The application and interpretation of statistics are central to
ecological study and practice. Ecologists are now asking more
sophisticated questions than in the past. These new questions,
together with the continued growth of computing power and the
availability of new software, have created a new generation of
statistical techniques. These have resulted in major recent
developments in both our understanding and practice of ecological
statistics. This novel book synthesizes a number of these changes,
addressing key approaches and issues that tend to be overlooked in
other books such as missing/censored data, correlation structure of
data, heterogeneous data, and complex causal relationships.
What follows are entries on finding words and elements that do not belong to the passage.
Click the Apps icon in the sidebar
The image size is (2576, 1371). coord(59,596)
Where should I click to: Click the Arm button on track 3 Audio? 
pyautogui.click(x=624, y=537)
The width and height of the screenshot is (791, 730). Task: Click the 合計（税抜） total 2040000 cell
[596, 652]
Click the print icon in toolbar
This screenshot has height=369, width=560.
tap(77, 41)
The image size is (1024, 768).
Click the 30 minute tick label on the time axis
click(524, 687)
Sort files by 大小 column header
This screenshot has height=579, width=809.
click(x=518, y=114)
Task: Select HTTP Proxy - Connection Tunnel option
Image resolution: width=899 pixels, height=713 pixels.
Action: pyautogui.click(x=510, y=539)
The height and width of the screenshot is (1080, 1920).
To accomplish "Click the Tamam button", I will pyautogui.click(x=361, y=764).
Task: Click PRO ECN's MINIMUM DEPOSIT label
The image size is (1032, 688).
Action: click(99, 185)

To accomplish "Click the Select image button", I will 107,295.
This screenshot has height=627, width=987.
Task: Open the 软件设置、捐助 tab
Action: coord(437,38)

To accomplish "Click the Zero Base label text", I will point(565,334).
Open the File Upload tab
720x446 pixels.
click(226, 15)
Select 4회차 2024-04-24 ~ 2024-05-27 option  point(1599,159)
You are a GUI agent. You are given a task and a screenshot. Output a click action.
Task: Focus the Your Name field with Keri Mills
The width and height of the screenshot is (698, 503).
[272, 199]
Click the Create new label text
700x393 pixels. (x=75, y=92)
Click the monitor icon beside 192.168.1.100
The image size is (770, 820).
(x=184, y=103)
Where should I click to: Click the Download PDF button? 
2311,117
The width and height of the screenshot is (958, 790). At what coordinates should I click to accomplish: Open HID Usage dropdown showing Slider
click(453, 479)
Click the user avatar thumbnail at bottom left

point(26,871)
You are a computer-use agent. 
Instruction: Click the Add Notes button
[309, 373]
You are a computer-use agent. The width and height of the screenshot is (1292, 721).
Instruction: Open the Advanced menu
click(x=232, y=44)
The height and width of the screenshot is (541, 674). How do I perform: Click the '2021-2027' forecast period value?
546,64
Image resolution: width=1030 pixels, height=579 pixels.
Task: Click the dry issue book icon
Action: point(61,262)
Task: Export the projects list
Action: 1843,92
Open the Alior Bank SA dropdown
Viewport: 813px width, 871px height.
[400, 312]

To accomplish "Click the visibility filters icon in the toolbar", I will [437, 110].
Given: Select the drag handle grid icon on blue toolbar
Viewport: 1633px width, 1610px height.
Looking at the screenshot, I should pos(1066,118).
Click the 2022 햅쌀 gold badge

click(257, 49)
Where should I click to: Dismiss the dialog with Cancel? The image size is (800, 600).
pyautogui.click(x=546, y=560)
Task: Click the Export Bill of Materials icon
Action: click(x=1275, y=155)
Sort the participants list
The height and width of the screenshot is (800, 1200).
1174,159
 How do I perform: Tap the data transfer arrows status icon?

These
issues characterize a large proportion of ecological data, but most
ecologists' training in traditional statistics simply does not
provide them with adequate preparation to handle the associated
challenges. Uniquely, Ecological Statistics highlights the
underlying links among many statistical approaches that attempt to
tackle these issues. In particular, it gives readers an
introduction to approaches to inference, likelihoods, generalized
linear (mixed) models, spatially or phylogenetically-structured
data, and data synthesis, with a strong emphasis on conceptual
understanding and subsequent application to data analysis. Written
by a team of practicing ecologists, mathematical explanations have
been kept to the minimum necessary. This user-friendly textbook
will be suitable for graduate students, researchers, and
practitioners in the fields of ecology, evolution, environmental
studies, and computational biology who are interested in updating
their statistical tool kits. A companion web site provides example
data sets and commented code in the R language.